In one or more example aspects, the functions described may be implemented in hardware, software, firmware, or any combination thereof. If implemented in software, the functions may be stored on or transmitted over as one or more instructions or code on a computer-readable medium. Computer-readable media includes both computer storage media and communication media including any medium that facilitates transfer of a computer program from one place to another. A storage media may be any available media that can be accessed by a computer. By way of example, and not limitation, such computer-readable media can comprise RAM, ROM, EEPROM, CD-ROM or other optical disk storage, magnetic disk storage or other magnetic storage devices, or any other medium that can be used to carry or store desired program code in the form of instructions or data structures and that can be accessed by a computer. Also, any connection is properly termed a computer-readable medium. For example, if the software is transmitted from a website, server, or other remote source using a coaxial cable, fiber optic cable, twisted pair, digital subscriber line (DSL), or wireless technologies such as infrared, radio, and microwave, then the coaxial cable, fiber optic cable, twisted pair, DSL, or wireless technologies such as infrared, radio, and microwave are included in the definition of medium. Disk and disc, as used herein, includes compact disc (CD), laser disc, optical disc, digital versatile disc (DVD), floppy disk and Blu-ray disc where disks usually reproduce data magnetically, while discs reproduce data optically with lasers. Combinations of the above should also be included within the scope of computer-readable media.
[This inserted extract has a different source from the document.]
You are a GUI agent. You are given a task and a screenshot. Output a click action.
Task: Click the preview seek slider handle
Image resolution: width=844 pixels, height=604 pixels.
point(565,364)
While the foregoing disclosure shows illustrative aspects of the disclosure, it should be noted that various changes and modifications could be made herein without departing from the scope of the disclosure as defined by the appended claims. For example, the functions, steps and/or actions of the method claims in accordance with the aspects of the disclosure described herein need not be performed in any particular order. Further, no component, function, action, or instruction described or claimed herein should be construed as critical or essential unless explicitly described as such. Furthermore, as used herein, the terms “set,” “group,” and the like are intended to include one or more of the stated elements. Also, as used herein, the terms “has,” “have,” “having,” “comprises,” “comprising,” “includes,” “including,” and the like does not preclude the presence of one or more additional elements (e.g., an element “having” A may also have B). Further, the phrase “based on” is intended to mean “based, at least in part, on” unless explicitly stated otherwise. Also, as used herein, the term “or” is intended to be inclusive when used in a series and may be used interchangeably with “and/or,” unless explicitly stated otherwise (e.g., if used in combination with “either” or “only one of”) or the alternatives are mutually exclusive (e.g., “one or more” should not be interpreted as “one and more”). Furthermore, although components, functions, actions, and instructions may be described or claimed in the singular, the plural is contemplated unless limitation to the singular is explicitly stated. Accordingly, as used herein, the articles “a,” “an,” “the,” and “said” are intended to include one or more of the stated elements. Additionally, as used herein, the terms “at least one” and “one or more” encompass “one” component, function, action, or instruction performing or capable of performing a described or claimed functionality and also “two or more” components, functions, actions, or instructions performing or capable of performing a described or claimed functionality in combination.